■ Exercise:
List every place name mentioned in the article below about new lambic brewers.

■ Extract provided:
::::
Belgium: New generation of Belgians taking on lambic brewing tradition
Real lambic takes time. It laughs at hasty plans. Until recently there were only eight lambic brewers in the Senne Valley. Discover the two newest brewers taking on a very old tradition, the Craft Beer & Brewing reported on July 31.
It’s easy for Jo Panneels to remember the day Lambiek Fabriek brewed its first batch of lambic. That was March 22, 2016—the same day as the worst terrorist attack in Belgian history.
Belgium excels at the surreal; just think of René Magritte and the pipe that is not a pipe. But it’s hard to imagine anything more surreal than filling a homemade coolship full of wort for the first time—nervously embarking on a risky venture to become traditional lambic brewers—while absorbing news about suicide bombs that killed thirty-five people on the other side of Brussels.
“It’s like when people say, ‘You remember where you were on 9 / 11,’” says Jo Panneels of Lambiek Fabriek. “Well, we remember.”
The news was deeply disturbing for the young brewers, of course, but they had other things on their minds—namely, their livelihoods. They were staking much of their own money and time on a great leap of faith. It would be many months before they could decide whether they were happy to drink—and therefore willing to sell—what they were brewing on that day, and on many days to come.
Later that year, in December, a large family living 3 miles south of there would make a similar leap into lambic brewing. Bart Devillé, owner of the Den Herberg brewery and pub and father of seven, had long wanted to brew lambic.
Like Panneels and his friends, the Devillés would not know for months whether their experiment was a success.
“When you give the time to the product, that’s the best thing you can do,” says Devillé.
Lambic brewing belongs to a small piece of a tiny country—Brussels and the region just west of it, called Pajottenland. Yet demand for it is rising globally. Much of that demand comes from the United States, a big wealthy country with a disproportionate share of enthusiasts who like to splurge. On social media, they find fellow fans and gush over certain brewers or blenders. Importers struggle to keep them satisfied, even as interest in lambic grows locally among (of all people) the Belgians. Inevitably, prices rise.
To the casual drinker and armchair economist, the solution is simple: Give us more lambic breweries! Make more lambic!
::::
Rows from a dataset
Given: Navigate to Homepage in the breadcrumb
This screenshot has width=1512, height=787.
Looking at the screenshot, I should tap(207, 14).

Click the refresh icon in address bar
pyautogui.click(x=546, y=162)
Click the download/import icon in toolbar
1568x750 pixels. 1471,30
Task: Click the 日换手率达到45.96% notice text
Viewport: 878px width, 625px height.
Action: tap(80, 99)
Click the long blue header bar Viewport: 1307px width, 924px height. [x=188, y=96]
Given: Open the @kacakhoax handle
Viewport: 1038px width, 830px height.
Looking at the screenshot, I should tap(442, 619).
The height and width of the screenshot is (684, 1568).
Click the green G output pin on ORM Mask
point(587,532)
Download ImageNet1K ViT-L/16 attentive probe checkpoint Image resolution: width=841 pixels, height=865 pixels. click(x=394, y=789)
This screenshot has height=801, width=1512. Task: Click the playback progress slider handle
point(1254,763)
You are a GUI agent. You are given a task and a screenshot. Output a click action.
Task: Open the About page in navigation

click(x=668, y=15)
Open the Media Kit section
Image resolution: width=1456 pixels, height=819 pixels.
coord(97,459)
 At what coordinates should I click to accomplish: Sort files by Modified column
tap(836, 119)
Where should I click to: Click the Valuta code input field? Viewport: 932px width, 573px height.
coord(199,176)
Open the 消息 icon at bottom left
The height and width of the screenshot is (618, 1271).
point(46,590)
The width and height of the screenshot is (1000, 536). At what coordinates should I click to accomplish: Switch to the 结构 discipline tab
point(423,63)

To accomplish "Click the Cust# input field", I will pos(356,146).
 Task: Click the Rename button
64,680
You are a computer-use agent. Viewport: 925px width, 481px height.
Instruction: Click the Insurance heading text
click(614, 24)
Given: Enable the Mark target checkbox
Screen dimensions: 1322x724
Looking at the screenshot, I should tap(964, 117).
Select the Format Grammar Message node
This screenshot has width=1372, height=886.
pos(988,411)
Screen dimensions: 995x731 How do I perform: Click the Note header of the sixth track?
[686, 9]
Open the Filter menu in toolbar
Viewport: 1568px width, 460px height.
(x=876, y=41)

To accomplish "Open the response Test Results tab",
::::
■ Answer to the problem:
Belgium, Senne Valley, Brussels, Pajottenland, United States